* [Document section]:
The world reels from the COVID-19 pandemic. Nations shutter their borders. We lock in place to protect ourselves and others, striving to prevent overburdening of our healthcare systems and medical workers.
This is an intense time. We each have our own Pandemic 2020 story, unfolding every day. Some lives and livelihoods will be decimated, others will be inconvenienced. Yet not a single person will be unaffected.
COVID-19 is an extremely urgent crisis. Climate change is an extremely important one. What is the difference? And how do we approach and learn from them?
The Urgent Crisis and the Important Crisis
Something that is urgent requires immediate action. It has to be taken care of right away, or there will be consequences. If you cut your finger and it is bleeding, it is urgent that you put a band aid on it. If you have appendicitis, it is urgent that you have surgery. Other health concerns, such as smoking or obesity, do not have the same urgency. They are slow-burn crises, building gradually and often invisibly day-by-day. If you take care of it tomorrow, it’s almost the same as if you took care of it today. Yet their long-term impacts are dire.
COVID-19 is extremely urgent. We must take immediate action to avoid the consequences of our hospitals being overburdened and many people dying unnecessarily. We must take immediate action to protect our communities and ourselves from falling ill from a contagious virus.

[Collected data entries]
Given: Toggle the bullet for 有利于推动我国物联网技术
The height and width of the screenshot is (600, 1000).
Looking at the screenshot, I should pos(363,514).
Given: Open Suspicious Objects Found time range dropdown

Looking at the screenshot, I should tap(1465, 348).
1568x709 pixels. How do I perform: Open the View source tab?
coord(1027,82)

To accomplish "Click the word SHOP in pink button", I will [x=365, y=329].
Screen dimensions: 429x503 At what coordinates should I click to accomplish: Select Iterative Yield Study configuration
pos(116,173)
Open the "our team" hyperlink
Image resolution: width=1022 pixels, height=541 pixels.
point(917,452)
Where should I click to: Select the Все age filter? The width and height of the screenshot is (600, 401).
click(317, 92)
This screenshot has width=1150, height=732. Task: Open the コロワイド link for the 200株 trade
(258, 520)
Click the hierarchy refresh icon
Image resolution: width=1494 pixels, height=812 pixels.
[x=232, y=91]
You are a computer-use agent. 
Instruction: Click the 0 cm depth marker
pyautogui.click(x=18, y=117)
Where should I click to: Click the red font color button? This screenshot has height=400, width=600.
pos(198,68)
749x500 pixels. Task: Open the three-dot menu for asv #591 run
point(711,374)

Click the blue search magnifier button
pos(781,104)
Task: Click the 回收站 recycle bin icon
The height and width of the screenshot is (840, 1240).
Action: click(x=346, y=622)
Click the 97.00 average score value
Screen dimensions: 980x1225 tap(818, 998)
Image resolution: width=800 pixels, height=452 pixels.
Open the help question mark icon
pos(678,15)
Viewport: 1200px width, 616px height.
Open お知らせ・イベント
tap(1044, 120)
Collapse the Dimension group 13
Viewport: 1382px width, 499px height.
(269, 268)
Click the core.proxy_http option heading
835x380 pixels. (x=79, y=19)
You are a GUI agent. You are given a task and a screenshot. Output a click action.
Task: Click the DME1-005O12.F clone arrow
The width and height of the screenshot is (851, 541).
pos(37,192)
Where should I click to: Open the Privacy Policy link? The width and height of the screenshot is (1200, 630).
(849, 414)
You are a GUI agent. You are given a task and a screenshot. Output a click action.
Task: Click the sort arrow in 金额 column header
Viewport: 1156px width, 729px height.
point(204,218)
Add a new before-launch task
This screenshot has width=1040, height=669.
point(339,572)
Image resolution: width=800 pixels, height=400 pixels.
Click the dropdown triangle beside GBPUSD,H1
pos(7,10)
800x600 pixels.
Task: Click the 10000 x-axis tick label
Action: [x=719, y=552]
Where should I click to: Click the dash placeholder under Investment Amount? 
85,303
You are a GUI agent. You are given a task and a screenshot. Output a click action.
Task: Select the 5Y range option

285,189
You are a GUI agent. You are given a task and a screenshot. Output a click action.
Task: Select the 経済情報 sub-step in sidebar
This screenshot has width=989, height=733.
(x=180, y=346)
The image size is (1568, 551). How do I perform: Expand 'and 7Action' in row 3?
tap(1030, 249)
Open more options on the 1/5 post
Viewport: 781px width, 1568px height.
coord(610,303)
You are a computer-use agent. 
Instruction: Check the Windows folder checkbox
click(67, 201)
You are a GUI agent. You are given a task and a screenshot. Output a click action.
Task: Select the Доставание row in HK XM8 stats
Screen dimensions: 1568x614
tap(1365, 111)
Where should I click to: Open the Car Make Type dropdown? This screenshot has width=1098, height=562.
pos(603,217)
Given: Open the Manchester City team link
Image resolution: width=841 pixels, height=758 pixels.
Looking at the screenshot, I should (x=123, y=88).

* [Required actions]:
A - In the article on urgent and important crises, which crisis is called extremely important?
B - List every health problem that the article on urgent and important crises uses as an example in the paragraph explaining what "urgent" means.
C - Continue the article on urgent and important crises from its last sentence.

* [Outputs for the tasks]:
A - Climate change.

B - A cut finger that is bleeding, appendicitis, smoking, obesity

C -
Climate change is not urgent. If we take action tomorrow, it is almost the same as if we took action today. Yet it is extremely important, because on the long-term, it threatens the security of our global food supply, the safety of our communities from extreme weather events (such as floods, forest fires, severe droughts, etc.) and will endanger life as we know it.
How We React to Crises
Even in the face of an urgent crisis, we (the global ‘we’) are sluggish to respond. History will look back and pinpoint many ways in which we could have responded faster and more efficiently to the COVID-19 pandemic. Yet once mobilized, we have already gone to incredible lengths to try and contain the crisis. Much of the world is on forced or recommended social isolation and/or quarantine, a scenario many of us would have believed impossible and unimaginable only a few months ago. There are global examples of great leadership, and global examples of extremely poor leadership and decision-making. Yet broadly speaking, as we see around us every day and on the news, humankind is capable of great change, sacrifice and adaptability in the face of an urgent crisis.
However, if we are sluggish to respond to an urgent crisis, it is an easy extrapolation that we are extremely sluggish to respond in the face of a non-urgent crisis. This is already self-evident, as awareness of climate change has existed for decades and we remain largely unmotivated to take action. I have no doubt that we will take action, because eventually, a non-urgent crisis will become urgent.
But the scope and importance of climate change means that if we allow this crisis to become urgent, we will be facing a catastrophe beyond the scope of our imagination.
Can We Learn from COVID-19?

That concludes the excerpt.